Their vacation came to catastrophic end when an earthquake with a magnitude of 6.6 struck the region on Dec. 26, 2003.
The quake left Freeman with severe foot and leg injuries and killed her fiancé.
The earthquake killed approximately 32,000 people and destroyed 99 percent of the buildings in the city and surrounding province, located in the southeast corner of the country near Pakistan.
The love and compassion Freedman and her family received from the people of Iran were remarkable.
When her parents arrived at the airport in Tehran, Iranians gave them flowers to show them hospitality. This shocked the parents, a physician and his wife, who were bracing for the worst.
They were thrilled by the support the surgeons, nurses and even an Iranian tour guide had given her their daughter. This changed their perception of Iranians.
The doctor treated their daughter’s injuries at no cost. He believed that she was a guest in his country and it was his duty to take care of her.
“It is the Iranian way,” he said in the documentary.
“These women and men were amazing; the nursing and loving care was wonderful. I don’t know if I could say the same about hospitals in the States … I couldn’t have given her better care myself,” says the mother in the film.

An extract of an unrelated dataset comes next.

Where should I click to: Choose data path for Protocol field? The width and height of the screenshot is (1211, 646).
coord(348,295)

Golestan-Parast said he is a strong believer in respecting and embracing other cultures.
“It is important for the world to live in harmony because we live in a world of war which creates anger. The solution is to understand and love one another. We are messengers of God, and God wants us to love,” he told the audience at City College.
He stressed how humans share commonalities that are universal, despite cultural, economical, political and social differences.

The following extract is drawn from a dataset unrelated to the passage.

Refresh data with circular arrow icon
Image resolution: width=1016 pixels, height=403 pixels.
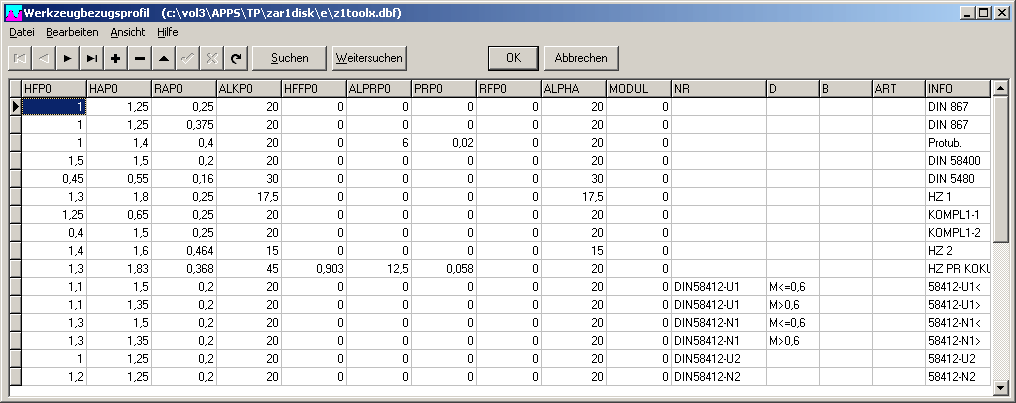236,58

“We cry the same, we laugh the same. We are all cut from the same cloth,” he said.
He told City’s audience that the people of Iran are not how they are portrayed in the media as enemies of the United States.
For the first time in decades, Iran’s Islamic leaders have opened the door to negotiating with the U.S. and it’s western allies over the issue of its nuclear program.
He hopes that by making documentaries and speaking publicly, he will encourage people to contribute to the world one way or another.
“I am giving back what my family and community has taught me; to love this beautiful journey of humanity.”
Golestan-Parast, who lives in Laguna Hills, is currently working on a documentary about homeless people in San Francisco, called “Homeless to Home Owner.”